Everybody doesn't like something, but nobody doesn't like humectants! Every skin type can benefit from using a humectant in a facial cleanser. As much as I like sodium lactate, it rinses off, so there's no point in using it. My first choice is generally glycerin as it's inexpensive and plentiful and I always have some in the workshop. It also helps increase bubble-age in our products, but that isn't generally something I want in a facial product, but it's kind of nice to know that. If you don't like the potential stickiness of glycerin - something I haven't noticed when it's lower than 5% in a facial cleanser - then check out the link above for other options!

I know there's some concern about it pulling water out of your skin, and I encourage you to read this post if you're worried about it! 

Some of our humectants offer double duty - honeyquat is a cationic polymer that offers conditioning and panthenol has some amazing properties for our skin (please click on the link for more information!), so spend some time reading up on humectants to choose one you will love! I'm going to add glycerin at 3% in the heated water phase, and you can quite easily substitute your humectant for it in the recipe without too many changes.
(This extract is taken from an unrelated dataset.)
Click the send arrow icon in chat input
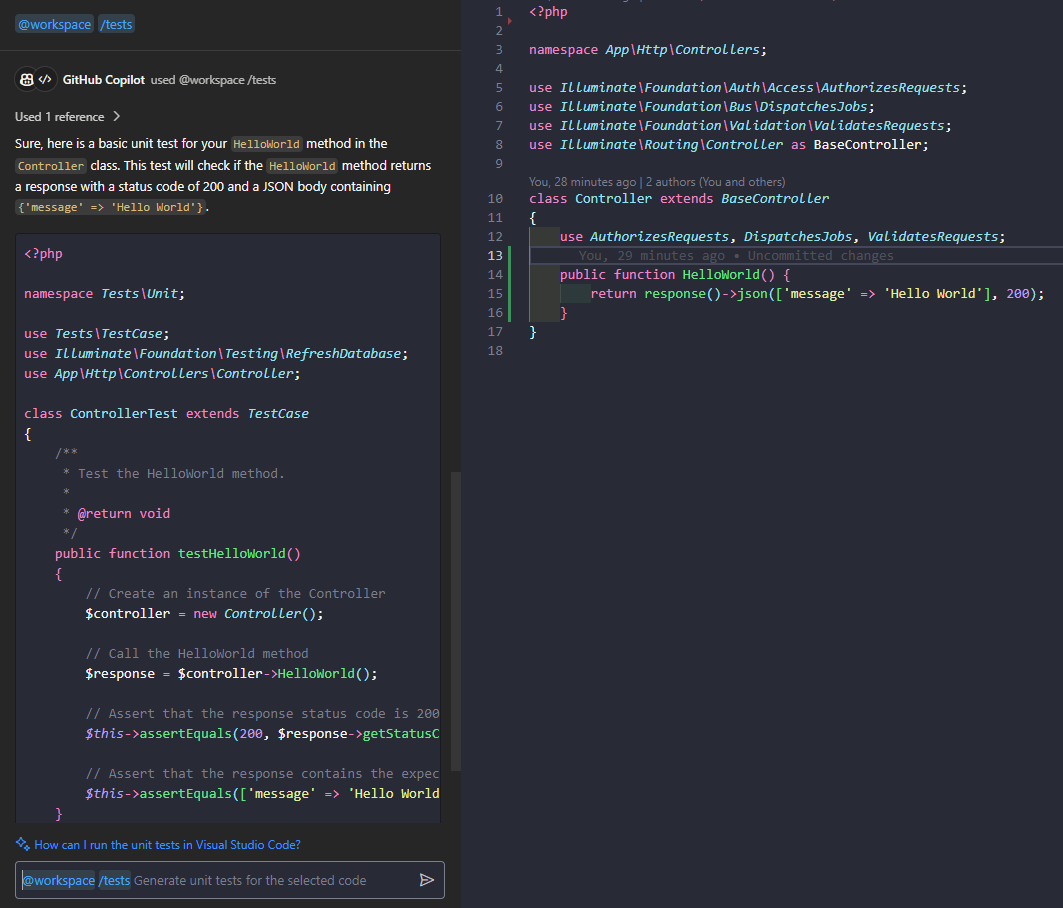The image size is (1063, 908). (427, 880)
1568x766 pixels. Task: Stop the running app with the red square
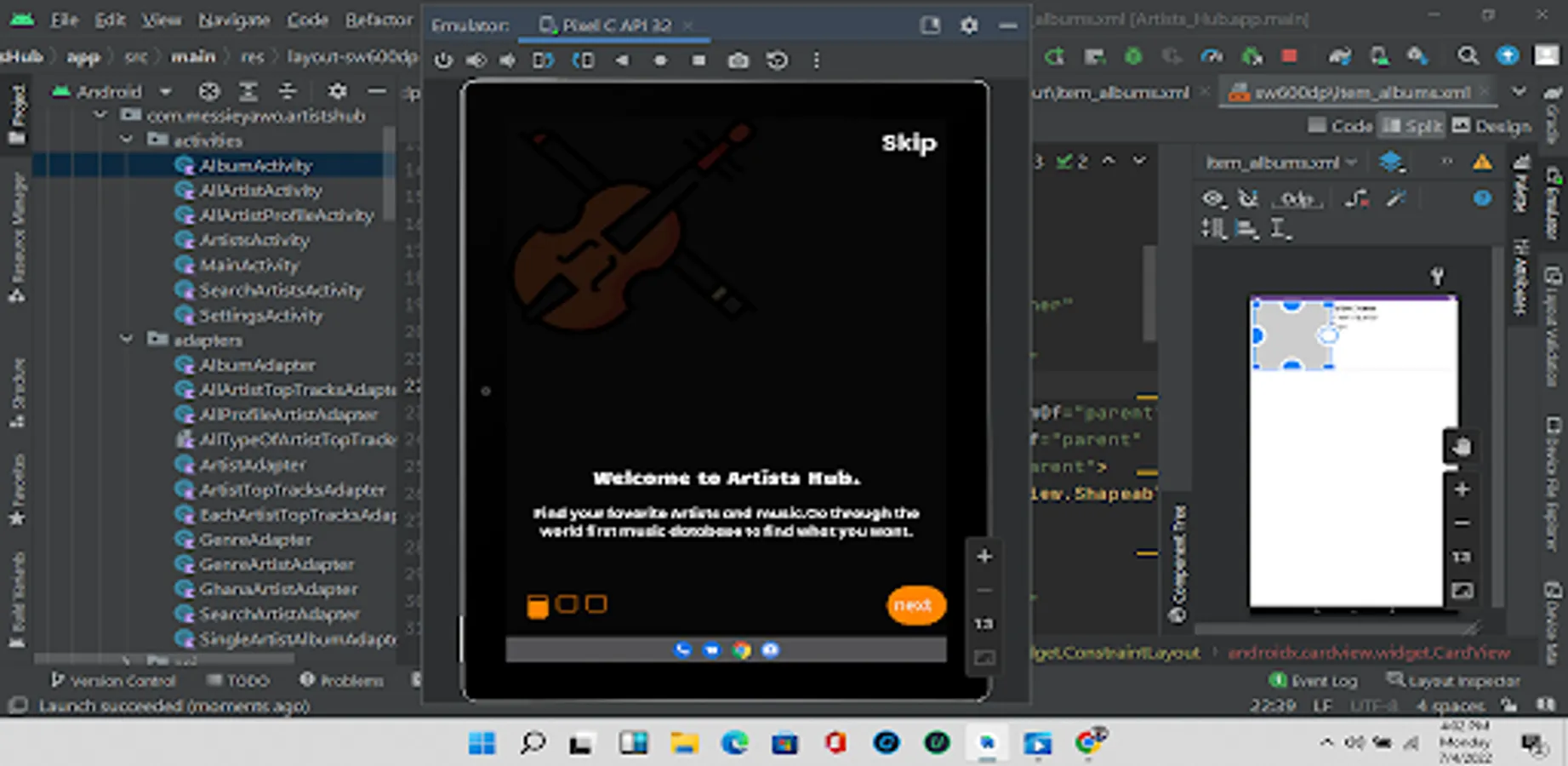pyautogui.click(x=1289, y=56)
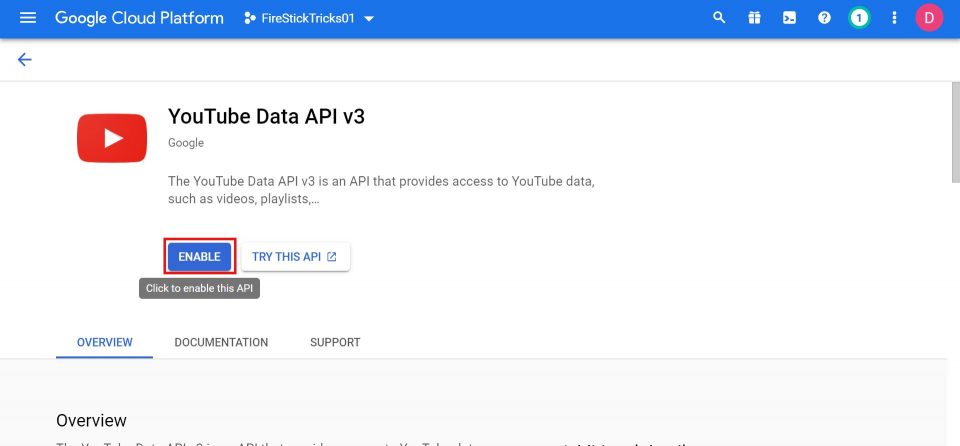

And yes, you can use honey as a humectant, but remember to use a really good preservative that specializes in hard to preserve ingredients, such as Germaben II at 1% in the cool down phase.


SAMPLE BASE FOR A FACIAL CLEANSER WITH PHYSICAL EXFOLIANTS modified to include glycerin
HEATED WATER PHASE
25% surfactant of choice
15% cocamidopropyl betaine
56.5% distilled water
3% glycerin

COOL DOWN PHASE
0.5% liquid Germall Plus

Note that when I added 3% glycerin to the recipe, I removed 3% water, going from 59.5% water to 56.5% to compensate.


SAMPLE BASE FOR A FACIAL CLEANSER WITH PHYSICAL EXFOLIANTS modified to include glycerin and honeyquat
HEATED WATER PHASE
25% surfactant of choice
15% cocamidopropyl betaine
56.5% distilled water
3% glycerin

COOL DOWN PHASE
0.5% liquid Germall Plus
3% honeyquat

SAMPLE BASE FOR A FACIAL CLEANSER WITH CHEMICAL EXFOLIANTS modified to include glycerin, honeyquat, panthenol, and AHA
HEATED WATER PHASE
25% surfactant of choice
15% cocamidopropyl betaine
48.5% distilled water
3% glycerin
5% AHA

COOL DOWN PHASE
0.5% liquid Germall Plus
3% honeyquat
3% panthenol

Note: This contains 5% AHA, so we probably don't want to include the physical exfoliants as it might be a little much for our more sensitive facial skin! 

And so on...

If you have dry skin, I really encourage you to start on this post and work your way forward as I did go into great detail for your skin type during this series! This is another post on foaming bottle cleansers that can easily to modified for exfoliants! 

Join me tomorrow for fun modifying this recipe further!

1 comment:

Lise M Andersen said...

Hi Susan. Thanks for this series on cleansers which has me all curious about your own preferred face cleanser. I ask because I have personally never had any real success using surfactant based face cleansers. (not sure if it's sensitivity or just a dislike of the feeling of soap on my face). I have always been a bit curious as to how mild one can go with a surfactant based cleanser and still have it 'work'. I'd love to hear your thoughts in this.